*Action item:* Among the records below, which lines contain the string "color"? Report them.

*Records provided:*

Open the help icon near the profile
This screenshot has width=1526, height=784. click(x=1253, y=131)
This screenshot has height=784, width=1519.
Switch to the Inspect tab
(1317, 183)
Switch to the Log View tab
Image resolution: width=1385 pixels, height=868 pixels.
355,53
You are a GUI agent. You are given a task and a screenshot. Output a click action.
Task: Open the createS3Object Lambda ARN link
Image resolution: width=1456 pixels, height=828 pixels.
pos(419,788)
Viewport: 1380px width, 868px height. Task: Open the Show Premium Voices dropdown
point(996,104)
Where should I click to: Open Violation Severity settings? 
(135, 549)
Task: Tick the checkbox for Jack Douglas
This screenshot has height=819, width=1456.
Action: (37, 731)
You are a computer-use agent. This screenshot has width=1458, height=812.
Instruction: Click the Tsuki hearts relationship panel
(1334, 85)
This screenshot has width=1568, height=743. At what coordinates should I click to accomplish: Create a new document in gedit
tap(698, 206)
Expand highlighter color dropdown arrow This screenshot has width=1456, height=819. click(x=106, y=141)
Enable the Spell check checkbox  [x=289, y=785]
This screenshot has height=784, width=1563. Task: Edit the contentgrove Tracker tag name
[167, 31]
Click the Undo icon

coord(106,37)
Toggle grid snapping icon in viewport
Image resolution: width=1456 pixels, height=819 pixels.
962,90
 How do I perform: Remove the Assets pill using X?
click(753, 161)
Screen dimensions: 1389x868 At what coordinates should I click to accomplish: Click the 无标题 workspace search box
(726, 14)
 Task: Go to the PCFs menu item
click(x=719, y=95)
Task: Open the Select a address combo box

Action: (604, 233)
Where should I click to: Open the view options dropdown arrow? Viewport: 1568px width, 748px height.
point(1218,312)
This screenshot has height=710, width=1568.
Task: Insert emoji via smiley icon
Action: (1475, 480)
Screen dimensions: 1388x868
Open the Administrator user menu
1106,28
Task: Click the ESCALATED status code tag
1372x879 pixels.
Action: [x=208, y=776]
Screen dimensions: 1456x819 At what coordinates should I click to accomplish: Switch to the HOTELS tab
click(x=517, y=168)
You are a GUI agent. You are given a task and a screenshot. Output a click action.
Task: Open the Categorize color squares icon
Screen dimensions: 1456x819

*Result below:*
Expand highlighter color dropdown arrow This screenshot has width=1456, height=819. click(x=106, y=141)
Task: Open the Categorize color squares icon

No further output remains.